Multi-level systems analysis identifies XPO1 as a druggable target linked to NFκB activation, proliferation, tumor clonality and long-term survival in Adult T-cell Leukemia

Adult T-cell leukemia (ATL), an aggressive malignancy triggered by human T-cell leukemia virus-1 (HTLV-1), has a dismal prognosis and limited therapeutic options. Here, we investigate the nuclear export protein XPO1 as a critical driver of ATL proliferation and a promising therapeutic target. We used a multi-level approach, combining systems biology analysis of three independent ATL patient cohorts with in vitro functional validation. Our systems analysis revealed that XPO1 expression is significantly elevated and differentially spliced in acute ATL, and is central to a pro-proliferative gene module, positively correlated with both the ATL transcriptional signature and tumor clonality.
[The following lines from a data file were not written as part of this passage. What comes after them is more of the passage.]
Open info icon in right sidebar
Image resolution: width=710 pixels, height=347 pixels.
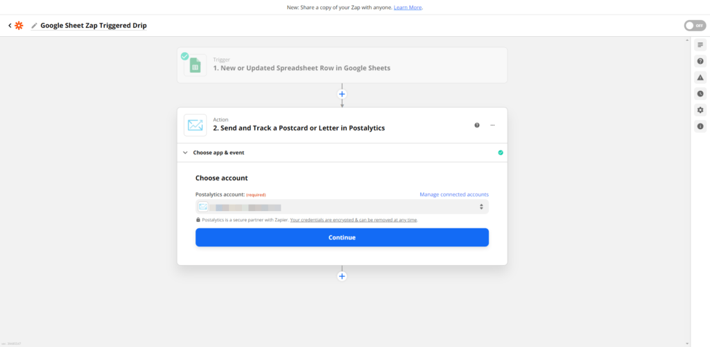pyautogui.click(x=700, y=126)
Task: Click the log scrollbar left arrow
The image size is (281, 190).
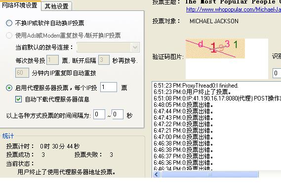Action: pos(157,174)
This ex vivo link was confirmed in vivo in four unique long-term surviving patients, for which successful therapy with IFN-α+AZT led to a concurrent decrease in XPO1 and key proliferation marker PCNA . Furthermore, we demonstrated that pharmacological inhibition of XPO1 with the clinical-stage compound Selinexor (KPT-330) and a related SINE compound, KPT-185, decreased proliferation and induced apoptosis in HTLV-1-transformed cells. Mechanistically, XPO1 inhibition exerted its anti-tumor effect by dismantling the pro-survival NF-κB pathway. Our combined findings establish XPO1 as a relevant therapeutic target in ATL and suggest its possible use as a biomarker for therapeutic response.